Declaração do Artista

Uma vez Cartier Bresson disse:
“Fotografar é colocar na mesma linha, a cabeça, o olho e o coração.”

Para mim, essa frase resume o sentimento que me leva a fotografar. Porquê fotografar não é apenas ajustar a câmera e pressionar um botão. Gosto de fotografar o que desperta a minha atenção, o que atrai o meu olhar, o que me emociona ou o que tenho alguma ligação.

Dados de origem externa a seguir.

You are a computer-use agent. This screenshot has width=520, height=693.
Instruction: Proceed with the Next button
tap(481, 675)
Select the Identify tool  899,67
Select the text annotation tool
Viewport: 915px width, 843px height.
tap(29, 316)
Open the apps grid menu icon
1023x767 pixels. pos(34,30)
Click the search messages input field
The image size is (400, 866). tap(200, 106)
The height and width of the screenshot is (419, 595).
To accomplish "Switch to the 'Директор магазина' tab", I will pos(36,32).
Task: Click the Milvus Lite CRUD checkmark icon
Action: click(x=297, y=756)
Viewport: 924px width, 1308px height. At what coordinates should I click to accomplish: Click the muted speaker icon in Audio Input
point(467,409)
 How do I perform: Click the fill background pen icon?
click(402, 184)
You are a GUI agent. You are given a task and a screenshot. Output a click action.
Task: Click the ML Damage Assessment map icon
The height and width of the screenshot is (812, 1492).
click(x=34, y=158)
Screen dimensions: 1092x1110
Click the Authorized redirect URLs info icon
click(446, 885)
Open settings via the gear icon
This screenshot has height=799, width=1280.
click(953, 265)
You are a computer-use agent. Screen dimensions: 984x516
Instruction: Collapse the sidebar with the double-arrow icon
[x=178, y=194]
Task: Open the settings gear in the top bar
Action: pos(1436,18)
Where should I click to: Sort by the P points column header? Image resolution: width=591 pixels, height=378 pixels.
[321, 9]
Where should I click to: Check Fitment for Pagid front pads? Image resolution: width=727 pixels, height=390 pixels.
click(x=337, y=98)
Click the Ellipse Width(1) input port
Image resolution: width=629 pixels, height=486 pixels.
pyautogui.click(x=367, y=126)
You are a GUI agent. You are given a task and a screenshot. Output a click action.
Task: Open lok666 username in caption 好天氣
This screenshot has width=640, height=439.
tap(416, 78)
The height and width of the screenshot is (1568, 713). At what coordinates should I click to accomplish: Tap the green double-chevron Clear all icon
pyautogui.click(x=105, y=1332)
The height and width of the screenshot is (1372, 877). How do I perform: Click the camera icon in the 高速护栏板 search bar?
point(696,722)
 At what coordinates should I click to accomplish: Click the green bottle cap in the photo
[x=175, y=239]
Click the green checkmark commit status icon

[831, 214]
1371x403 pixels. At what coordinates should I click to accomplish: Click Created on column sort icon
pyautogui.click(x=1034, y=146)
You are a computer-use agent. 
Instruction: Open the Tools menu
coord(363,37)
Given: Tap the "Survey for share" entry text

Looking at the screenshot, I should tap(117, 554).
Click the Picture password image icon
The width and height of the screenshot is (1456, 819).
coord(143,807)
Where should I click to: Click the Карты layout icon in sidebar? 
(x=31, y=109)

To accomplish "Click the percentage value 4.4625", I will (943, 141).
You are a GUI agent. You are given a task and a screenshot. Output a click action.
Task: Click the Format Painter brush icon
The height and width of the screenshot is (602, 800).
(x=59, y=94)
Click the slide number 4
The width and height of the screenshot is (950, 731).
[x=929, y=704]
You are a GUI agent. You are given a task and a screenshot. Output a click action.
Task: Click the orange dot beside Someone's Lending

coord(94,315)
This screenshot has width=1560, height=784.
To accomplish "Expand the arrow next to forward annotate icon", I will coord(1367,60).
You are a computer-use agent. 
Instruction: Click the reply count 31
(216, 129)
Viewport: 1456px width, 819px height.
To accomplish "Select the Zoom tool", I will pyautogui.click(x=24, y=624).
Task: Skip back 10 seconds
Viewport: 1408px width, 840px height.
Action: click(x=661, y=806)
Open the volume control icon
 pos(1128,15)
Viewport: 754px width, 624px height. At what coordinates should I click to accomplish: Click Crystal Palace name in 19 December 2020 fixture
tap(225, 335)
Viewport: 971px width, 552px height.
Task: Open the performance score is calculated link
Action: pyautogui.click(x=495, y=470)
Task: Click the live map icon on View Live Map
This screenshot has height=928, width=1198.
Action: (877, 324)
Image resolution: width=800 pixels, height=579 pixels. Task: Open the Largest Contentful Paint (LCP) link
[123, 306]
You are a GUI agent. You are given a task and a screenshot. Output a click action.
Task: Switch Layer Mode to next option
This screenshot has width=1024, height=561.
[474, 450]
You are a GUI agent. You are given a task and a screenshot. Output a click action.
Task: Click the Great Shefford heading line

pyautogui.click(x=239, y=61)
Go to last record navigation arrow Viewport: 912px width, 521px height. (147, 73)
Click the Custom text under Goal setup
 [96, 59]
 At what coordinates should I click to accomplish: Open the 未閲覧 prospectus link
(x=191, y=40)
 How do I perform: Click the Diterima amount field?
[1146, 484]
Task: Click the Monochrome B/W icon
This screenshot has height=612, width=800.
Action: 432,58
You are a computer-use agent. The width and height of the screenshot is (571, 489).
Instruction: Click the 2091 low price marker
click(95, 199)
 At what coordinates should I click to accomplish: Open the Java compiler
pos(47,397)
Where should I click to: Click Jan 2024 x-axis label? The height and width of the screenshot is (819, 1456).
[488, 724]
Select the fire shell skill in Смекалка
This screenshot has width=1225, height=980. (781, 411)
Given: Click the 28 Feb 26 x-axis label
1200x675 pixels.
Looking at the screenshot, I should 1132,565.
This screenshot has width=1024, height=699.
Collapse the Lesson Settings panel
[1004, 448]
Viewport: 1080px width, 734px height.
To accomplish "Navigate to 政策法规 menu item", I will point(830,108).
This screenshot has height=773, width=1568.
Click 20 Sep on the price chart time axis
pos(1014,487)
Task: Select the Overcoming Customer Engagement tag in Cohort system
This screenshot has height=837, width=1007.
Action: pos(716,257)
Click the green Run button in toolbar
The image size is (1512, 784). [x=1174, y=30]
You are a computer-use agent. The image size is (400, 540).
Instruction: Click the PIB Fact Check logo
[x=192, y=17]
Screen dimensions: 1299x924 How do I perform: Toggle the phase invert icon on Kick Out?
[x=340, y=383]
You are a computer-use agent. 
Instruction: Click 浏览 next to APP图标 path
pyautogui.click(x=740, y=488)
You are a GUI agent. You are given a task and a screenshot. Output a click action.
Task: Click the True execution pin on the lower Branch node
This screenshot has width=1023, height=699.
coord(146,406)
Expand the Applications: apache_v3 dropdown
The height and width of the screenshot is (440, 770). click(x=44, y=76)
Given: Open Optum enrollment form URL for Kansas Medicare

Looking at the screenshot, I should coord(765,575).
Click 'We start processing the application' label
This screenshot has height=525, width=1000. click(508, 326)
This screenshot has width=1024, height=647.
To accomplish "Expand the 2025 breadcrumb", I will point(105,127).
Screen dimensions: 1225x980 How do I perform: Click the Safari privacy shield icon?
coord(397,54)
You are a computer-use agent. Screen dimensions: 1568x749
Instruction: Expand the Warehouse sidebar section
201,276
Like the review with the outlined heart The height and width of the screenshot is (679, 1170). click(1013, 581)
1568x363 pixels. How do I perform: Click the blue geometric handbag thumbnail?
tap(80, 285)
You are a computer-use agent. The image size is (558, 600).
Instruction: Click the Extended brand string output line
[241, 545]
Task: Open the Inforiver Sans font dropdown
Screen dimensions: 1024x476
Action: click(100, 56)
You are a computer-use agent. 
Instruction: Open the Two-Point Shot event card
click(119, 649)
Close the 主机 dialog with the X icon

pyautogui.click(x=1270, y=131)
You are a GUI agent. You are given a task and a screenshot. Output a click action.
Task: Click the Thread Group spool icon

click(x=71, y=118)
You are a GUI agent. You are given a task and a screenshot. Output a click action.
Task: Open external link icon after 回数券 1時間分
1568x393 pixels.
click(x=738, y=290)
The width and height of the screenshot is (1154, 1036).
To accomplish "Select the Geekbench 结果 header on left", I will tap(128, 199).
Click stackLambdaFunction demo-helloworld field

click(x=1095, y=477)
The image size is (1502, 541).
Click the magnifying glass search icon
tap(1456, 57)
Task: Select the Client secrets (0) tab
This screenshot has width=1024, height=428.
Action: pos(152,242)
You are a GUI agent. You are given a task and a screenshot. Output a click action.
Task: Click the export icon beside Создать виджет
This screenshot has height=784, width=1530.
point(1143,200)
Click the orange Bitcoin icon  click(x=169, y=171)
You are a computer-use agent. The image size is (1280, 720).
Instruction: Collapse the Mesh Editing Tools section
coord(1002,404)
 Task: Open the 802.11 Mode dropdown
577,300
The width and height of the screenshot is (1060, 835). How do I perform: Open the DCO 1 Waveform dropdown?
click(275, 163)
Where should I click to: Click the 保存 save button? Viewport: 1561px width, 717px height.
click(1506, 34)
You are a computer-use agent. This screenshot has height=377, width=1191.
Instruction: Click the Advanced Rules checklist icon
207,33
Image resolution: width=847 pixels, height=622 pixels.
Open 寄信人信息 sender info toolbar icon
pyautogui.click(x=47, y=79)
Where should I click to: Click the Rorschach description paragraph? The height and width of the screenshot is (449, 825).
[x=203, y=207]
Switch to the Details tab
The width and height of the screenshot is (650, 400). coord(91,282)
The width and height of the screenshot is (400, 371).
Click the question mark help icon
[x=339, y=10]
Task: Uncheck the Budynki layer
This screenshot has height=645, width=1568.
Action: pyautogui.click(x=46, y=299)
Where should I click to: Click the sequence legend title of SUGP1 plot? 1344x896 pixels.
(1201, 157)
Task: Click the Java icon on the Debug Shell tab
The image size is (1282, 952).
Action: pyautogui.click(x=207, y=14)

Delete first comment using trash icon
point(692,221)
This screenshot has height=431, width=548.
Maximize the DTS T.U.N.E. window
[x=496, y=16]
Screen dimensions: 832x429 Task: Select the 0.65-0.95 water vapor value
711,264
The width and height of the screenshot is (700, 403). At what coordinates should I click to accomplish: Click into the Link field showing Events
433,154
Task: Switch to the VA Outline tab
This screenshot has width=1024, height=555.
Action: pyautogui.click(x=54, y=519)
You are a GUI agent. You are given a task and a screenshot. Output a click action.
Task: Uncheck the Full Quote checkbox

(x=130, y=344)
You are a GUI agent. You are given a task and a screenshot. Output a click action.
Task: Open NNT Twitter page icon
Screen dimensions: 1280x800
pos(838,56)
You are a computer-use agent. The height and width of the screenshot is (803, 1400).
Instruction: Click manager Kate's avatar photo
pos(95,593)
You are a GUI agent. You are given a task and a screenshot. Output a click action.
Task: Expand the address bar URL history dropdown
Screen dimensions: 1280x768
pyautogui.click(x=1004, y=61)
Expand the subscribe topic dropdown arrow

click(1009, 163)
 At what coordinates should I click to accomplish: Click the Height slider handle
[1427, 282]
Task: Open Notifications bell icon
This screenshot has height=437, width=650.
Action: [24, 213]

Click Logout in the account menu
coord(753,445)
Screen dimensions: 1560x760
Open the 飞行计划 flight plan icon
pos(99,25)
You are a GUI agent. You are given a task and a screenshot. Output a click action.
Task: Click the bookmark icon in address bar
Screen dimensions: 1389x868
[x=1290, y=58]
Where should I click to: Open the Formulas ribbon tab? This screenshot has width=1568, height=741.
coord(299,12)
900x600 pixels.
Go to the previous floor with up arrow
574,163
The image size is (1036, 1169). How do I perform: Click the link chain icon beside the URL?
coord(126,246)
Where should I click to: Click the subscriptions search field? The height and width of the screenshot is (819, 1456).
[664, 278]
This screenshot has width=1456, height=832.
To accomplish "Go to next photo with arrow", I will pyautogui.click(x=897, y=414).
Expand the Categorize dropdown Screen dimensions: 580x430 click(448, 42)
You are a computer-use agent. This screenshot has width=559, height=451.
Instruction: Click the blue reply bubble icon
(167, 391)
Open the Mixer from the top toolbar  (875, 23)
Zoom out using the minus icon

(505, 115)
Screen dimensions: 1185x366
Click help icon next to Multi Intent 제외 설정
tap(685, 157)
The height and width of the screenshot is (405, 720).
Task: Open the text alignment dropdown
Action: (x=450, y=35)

Comecei a me interessar pela fotografia durante as sessões de slides e filmes 8mm, que meu pai costumava fazer em casa, durante a minha infância. Havia algo de mágico naquelas imagens projetadas na parede, como se eu pudesse ser transportado para aqueles locais e momentos.

Minhas primeiras fotos foram de festas de família e viagens, feitas com câmeras de filme compactas. Depois de comprar minha primeira DSLR e experimentar diferentes técnicas e assuntos, comecei a me interessar mais pelas texturas à minha volta, por fotografias de natureza e de paisagem.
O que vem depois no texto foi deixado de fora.